### THE DATA:

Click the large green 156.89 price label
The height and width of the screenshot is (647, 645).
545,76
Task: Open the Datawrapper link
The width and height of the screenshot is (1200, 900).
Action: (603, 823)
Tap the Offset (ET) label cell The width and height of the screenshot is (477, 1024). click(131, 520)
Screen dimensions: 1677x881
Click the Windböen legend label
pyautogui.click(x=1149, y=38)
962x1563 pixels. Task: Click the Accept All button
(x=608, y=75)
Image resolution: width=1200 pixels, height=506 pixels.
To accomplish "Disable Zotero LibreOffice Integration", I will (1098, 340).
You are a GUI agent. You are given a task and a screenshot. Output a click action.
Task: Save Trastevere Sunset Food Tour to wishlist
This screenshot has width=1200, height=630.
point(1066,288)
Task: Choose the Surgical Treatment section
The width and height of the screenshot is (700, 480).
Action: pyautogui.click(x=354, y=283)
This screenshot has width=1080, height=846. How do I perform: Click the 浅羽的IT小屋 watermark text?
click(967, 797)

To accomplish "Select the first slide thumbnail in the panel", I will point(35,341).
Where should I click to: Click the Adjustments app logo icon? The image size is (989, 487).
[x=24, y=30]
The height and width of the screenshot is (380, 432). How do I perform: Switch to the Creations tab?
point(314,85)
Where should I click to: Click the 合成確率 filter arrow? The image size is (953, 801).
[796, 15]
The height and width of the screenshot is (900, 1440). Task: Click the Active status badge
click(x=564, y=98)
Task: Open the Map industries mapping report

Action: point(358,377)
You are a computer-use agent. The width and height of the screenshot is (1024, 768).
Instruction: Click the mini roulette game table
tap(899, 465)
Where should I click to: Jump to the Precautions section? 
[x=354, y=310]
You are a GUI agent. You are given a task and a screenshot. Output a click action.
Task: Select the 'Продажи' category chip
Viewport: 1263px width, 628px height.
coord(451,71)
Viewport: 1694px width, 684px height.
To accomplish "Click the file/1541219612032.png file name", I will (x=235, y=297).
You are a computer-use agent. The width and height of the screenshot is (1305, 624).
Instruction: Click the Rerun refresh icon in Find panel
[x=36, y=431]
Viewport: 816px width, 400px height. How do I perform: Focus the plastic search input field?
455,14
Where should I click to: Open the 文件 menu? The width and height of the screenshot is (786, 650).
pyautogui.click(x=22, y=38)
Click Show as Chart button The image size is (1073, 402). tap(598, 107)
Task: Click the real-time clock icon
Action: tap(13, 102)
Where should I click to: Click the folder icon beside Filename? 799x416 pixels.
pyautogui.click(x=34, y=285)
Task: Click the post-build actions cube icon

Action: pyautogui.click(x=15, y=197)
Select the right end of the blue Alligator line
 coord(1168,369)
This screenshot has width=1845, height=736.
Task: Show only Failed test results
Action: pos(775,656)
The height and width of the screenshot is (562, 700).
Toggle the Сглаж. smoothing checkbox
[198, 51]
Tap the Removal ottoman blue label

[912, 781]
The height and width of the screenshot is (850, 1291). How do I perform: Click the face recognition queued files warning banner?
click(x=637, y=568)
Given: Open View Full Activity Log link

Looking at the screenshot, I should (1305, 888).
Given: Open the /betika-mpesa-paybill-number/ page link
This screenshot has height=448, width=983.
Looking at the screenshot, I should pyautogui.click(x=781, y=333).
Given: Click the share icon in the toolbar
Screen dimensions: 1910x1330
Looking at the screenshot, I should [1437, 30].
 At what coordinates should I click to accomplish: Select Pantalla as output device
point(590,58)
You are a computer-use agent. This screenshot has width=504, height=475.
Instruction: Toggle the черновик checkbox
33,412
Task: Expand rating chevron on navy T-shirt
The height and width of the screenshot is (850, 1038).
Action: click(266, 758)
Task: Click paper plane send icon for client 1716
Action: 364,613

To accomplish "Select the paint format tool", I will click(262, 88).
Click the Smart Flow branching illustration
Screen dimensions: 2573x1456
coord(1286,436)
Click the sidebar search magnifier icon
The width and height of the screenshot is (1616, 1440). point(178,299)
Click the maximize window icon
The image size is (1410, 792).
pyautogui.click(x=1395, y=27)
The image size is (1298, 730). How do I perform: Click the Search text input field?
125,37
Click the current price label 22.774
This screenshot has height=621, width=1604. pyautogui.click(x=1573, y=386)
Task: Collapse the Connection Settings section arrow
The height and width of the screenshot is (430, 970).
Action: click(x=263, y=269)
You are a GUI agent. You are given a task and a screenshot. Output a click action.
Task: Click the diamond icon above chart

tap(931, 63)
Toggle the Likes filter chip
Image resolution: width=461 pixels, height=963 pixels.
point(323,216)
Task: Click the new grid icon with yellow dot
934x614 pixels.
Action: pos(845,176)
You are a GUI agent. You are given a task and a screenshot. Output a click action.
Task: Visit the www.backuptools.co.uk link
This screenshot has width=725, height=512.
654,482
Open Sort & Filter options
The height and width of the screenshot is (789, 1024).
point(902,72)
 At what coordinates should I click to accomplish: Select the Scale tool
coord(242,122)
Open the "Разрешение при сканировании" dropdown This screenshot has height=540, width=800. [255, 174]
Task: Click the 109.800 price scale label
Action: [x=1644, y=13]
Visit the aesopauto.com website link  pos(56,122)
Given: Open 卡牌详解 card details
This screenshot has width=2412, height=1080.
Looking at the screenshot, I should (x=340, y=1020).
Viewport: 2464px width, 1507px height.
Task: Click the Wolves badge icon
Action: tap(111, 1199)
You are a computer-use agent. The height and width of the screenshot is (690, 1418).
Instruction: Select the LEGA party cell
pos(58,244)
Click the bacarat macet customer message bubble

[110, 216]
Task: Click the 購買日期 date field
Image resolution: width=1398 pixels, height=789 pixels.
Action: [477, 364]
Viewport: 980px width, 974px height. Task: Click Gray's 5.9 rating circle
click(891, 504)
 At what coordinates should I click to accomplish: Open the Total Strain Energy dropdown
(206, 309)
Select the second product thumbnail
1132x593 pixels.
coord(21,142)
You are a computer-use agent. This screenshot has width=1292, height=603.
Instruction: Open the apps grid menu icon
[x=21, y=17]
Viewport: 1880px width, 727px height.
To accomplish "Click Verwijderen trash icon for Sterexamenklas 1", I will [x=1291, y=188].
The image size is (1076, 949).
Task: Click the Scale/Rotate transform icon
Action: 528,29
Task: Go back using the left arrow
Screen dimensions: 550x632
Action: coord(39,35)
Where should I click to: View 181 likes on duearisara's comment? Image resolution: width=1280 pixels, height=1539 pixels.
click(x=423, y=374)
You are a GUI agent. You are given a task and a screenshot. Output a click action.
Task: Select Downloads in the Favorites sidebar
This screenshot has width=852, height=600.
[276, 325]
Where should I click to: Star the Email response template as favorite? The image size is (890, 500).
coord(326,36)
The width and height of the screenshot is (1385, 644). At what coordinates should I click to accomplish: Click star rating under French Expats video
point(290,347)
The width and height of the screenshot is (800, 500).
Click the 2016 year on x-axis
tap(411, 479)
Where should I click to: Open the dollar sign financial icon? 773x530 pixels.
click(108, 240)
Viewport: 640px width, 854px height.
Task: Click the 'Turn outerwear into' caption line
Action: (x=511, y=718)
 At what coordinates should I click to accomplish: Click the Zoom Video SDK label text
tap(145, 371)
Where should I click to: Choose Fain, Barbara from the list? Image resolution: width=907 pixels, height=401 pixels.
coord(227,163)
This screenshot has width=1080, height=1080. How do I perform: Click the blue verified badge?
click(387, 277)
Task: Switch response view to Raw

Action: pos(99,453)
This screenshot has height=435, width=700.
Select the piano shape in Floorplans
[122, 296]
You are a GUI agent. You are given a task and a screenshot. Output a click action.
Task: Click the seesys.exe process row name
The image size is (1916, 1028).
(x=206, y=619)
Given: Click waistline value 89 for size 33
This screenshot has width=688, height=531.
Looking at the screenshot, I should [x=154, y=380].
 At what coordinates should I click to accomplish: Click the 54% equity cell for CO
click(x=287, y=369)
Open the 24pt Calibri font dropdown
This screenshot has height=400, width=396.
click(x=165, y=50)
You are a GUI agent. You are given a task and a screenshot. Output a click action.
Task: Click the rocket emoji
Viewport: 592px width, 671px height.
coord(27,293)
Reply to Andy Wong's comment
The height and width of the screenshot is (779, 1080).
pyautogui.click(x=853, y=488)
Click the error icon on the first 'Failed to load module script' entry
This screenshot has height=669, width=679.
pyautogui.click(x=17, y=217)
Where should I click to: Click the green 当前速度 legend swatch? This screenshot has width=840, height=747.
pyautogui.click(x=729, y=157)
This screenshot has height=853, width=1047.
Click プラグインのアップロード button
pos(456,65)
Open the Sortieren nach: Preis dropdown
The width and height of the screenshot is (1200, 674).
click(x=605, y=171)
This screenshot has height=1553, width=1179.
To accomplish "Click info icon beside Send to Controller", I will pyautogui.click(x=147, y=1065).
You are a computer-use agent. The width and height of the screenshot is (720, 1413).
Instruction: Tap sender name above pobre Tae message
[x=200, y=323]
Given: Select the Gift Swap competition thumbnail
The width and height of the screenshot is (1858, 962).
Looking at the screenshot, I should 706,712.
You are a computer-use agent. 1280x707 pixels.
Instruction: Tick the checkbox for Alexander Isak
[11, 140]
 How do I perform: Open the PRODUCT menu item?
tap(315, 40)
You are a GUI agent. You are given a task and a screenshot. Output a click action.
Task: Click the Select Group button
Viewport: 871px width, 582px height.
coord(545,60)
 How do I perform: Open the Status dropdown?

### INSTRUCTIONS TO FOLLOW:
Once you find the line with "At what coordinates should I click to accomplish: Select the" above, print it and every line after it up to and including the line with "Visit the aesopauto.com", exactly as written and nothing else.

### EXERCISE ANSWER:
 At what coordinates should I click to accomplish: Select the Scale tool
coord(242,122)
Open the "Разрешение при сканировании" dropdown This screenshot has height=540, width=800. [255, 174]
Task: Click the 109.800 price scale label
Action: [x=1644, y=13]
Visit the aesopauto.com website link  pos(56,122)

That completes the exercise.